Sunday, October 30, 2011

Under the Willow Tree

I've always loved weeping willow trees.  They are so naturally relaxed.  Just look at them.  Sitting quietly under the boughs of a young weeping willow like this (or find an old one!) is guaranteed to have a calming effect.  Breathe deeply, close your eyes, feel the wind blowing gently...
Willow trees have other natural medicinal uses as well.

White Willow: Weeping Willow is the graceful tree that provides nature's aspirin. In fact, pharmaceutical aspirin was originally created from a chemical very similar to one found in white willow bark. Today there are more reasons than ever to use this herb.

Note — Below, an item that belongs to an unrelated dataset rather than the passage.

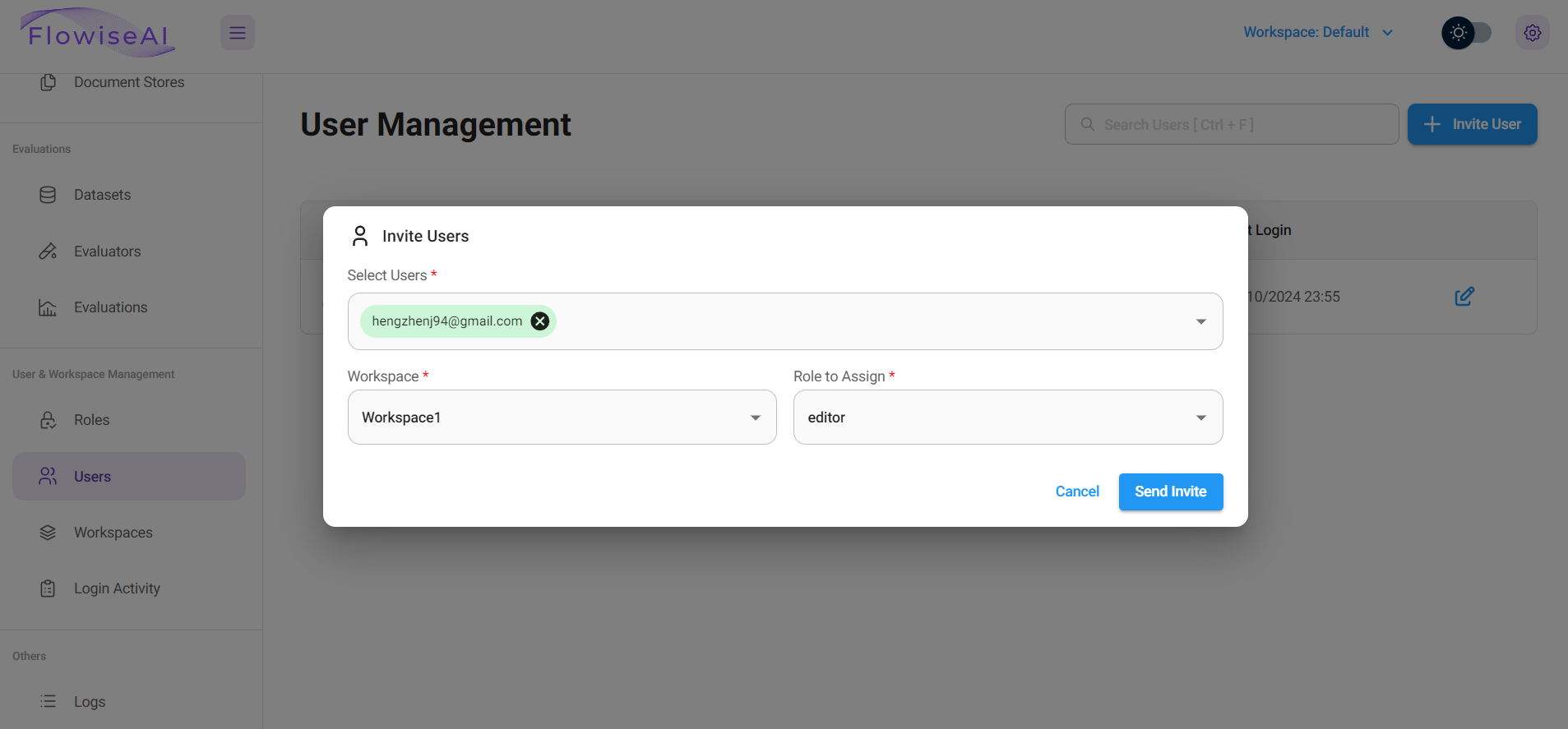Click the Evaluators sidebar icon
Image resolution: width=1568 pixels, height=729 pixels.
(48, 251)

Medical research shows that this chemical in white willow (called salicin) not only reduces fever and relieves pain and inflammation but also may help prevent heart attack, stroke, digestive tract cancers and migraine headaches.

Herbal experts say that white willow bark will work on fever, pain and inflammation. It will stand in for aspirin, but not quite as well. The salicylate content of willow bark varies. The herb may also help people who suffer from migraine headaches, since use of low-dose aspirin has been shown to significantly reduce attacks.

To make a medicinal drink, soak one teaspoon of powdered bark per cup of cold water for eight hours. Strain it and drink up to three cups a day. White willow tastes bitter and astringent. To improve the taste, you can add sugar or honey and lemon. You can also mix it into an herbal beverage tea.

Aspirin upsets some people's stomachs, but most herbalists say white willow bark rarely causes this problem. If stomach upset, nausea or ringing in the ears develops, reduce your dose or discontinue use. Pregnant women and those with chronic gastrointestinal conditions such as ulcers, colitis or Crohn's disease should not use this herb.